Dataset records.
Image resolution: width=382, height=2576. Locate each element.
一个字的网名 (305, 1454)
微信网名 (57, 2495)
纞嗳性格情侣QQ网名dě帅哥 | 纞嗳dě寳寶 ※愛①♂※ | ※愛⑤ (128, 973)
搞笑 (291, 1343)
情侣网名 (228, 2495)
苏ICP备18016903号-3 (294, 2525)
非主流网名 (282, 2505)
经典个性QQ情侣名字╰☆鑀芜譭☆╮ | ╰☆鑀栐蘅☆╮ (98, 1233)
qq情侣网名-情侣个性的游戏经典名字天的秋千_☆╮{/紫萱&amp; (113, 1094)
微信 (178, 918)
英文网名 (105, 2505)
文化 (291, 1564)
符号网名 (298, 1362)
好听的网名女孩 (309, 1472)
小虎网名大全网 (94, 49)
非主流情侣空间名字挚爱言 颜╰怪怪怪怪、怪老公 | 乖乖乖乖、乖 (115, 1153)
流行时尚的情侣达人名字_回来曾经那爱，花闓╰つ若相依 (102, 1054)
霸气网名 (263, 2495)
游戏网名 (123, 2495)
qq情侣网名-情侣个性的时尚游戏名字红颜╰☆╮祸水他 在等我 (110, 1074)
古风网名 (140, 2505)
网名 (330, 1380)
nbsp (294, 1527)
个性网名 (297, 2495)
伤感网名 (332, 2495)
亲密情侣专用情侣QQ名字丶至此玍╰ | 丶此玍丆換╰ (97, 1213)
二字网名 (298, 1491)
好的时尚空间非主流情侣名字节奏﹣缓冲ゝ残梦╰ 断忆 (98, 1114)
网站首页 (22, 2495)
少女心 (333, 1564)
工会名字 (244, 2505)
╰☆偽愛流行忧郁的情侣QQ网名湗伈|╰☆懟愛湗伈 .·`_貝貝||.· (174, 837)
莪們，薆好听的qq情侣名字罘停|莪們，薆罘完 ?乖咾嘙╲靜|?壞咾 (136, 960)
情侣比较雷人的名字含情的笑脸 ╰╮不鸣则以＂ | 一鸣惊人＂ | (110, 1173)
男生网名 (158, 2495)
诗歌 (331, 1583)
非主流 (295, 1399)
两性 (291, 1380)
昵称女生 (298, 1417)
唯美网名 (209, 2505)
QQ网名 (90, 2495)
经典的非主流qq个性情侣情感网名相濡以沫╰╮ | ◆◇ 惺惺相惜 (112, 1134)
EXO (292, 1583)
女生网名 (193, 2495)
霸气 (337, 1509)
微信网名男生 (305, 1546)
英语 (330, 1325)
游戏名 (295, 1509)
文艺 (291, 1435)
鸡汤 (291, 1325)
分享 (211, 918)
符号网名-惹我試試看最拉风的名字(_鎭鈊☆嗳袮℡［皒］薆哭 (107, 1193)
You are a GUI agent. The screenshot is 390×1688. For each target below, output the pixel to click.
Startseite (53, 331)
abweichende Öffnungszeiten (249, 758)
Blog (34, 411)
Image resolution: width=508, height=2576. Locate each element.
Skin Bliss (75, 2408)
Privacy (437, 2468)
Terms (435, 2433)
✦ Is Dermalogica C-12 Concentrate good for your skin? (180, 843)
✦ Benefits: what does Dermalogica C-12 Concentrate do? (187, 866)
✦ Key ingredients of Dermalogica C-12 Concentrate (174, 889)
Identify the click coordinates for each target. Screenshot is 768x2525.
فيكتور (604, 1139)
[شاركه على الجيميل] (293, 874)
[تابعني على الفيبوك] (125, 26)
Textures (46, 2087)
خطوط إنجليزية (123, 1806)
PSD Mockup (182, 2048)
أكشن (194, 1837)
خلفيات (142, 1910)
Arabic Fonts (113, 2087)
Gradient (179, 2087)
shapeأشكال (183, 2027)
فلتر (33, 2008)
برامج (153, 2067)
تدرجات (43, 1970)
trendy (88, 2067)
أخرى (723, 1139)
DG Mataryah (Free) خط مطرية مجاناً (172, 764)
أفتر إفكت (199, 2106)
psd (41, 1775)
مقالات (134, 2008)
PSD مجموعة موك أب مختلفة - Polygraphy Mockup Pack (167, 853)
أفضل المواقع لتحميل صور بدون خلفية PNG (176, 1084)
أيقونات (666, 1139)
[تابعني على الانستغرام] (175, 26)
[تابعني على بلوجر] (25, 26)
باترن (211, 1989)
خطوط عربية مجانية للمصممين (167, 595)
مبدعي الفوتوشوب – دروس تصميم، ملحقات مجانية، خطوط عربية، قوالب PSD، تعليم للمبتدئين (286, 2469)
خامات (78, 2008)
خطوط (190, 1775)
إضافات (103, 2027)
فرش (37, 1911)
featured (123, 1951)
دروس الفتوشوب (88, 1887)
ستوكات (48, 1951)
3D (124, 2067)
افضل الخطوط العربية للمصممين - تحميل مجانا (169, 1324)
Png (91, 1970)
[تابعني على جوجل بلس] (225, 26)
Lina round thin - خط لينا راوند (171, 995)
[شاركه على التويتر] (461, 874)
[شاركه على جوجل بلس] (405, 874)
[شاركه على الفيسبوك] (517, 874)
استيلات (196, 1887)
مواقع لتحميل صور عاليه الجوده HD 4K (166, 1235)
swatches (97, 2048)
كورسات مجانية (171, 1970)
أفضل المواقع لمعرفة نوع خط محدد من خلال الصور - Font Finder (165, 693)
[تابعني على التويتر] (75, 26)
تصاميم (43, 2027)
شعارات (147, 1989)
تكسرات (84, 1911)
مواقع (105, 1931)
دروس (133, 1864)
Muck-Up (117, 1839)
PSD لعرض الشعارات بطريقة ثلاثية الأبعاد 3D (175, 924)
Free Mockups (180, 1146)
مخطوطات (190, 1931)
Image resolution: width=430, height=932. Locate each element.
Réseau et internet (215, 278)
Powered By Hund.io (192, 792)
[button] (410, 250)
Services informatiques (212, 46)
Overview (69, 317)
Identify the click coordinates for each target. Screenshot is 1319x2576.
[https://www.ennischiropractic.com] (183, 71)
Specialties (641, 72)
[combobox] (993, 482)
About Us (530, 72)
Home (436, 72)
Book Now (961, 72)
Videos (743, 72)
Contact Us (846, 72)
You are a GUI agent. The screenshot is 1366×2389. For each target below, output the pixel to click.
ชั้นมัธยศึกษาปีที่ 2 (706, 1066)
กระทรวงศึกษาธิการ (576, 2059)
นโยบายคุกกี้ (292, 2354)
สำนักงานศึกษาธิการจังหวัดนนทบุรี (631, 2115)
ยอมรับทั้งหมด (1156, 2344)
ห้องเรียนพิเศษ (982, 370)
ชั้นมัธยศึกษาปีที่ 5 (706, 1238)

Task goal. Retype the records above, but only those lines that fall between the line containing "إضافات (103, 2027)" and the line containing "Services informatiques (212, 46)", with both of those lines included, exactly as written.

Final answer.
إضافات (103, 2027)
فرش (37, 1911)
featured (123, 1951)
دروس الفتوشوب (88, 1887)
ستوكات (48, 1951)
3D (124, 2067)
افضل الخطوط العربية للمصممين - تحميل مجانا (169, 1324)
Png (91, 1970)
[تابعني على جوجل بلس] (225, 26)
Lina round thin - خط لينا راوند (171, 995)
[شاركه على التويتر] (461, 874)
[شاركه على جوجل بلس] (405, 874)
[شاركه على الفيسبوك] (517, 874)
استيلات (196, 1887)
مواقع لتحميل صور عاليه الجوده HD 4K (166, 1235)
swatches (97, 2048)
كورسات مجانية (171, 1970)
أفضل المواقع لمعرفة نوع خط محدد من خلال الصور - Font Finder (165, 693)
[تابعني على التويتر] (75, 26)
تصاميم (43, 2027)
شعارات (147, 1989)
تكسرات (84, 1911)
مواقع (105, 1931)
دروس (133, 1864)
Muck-Up (117, 1839)
PSD لعرض الشعارات بطريقة ثلاثية الأبعاد 3D (175, 924)
Free Mockups (180, 1146)
مخطوطات (190, 1931)
Image resolution: width=430, height=932. Locate each element.
Réseau et internet (215, 278)
Powered By Hund.io (192, 792)
[button] (410, 250)
Services informatiques (212, 46)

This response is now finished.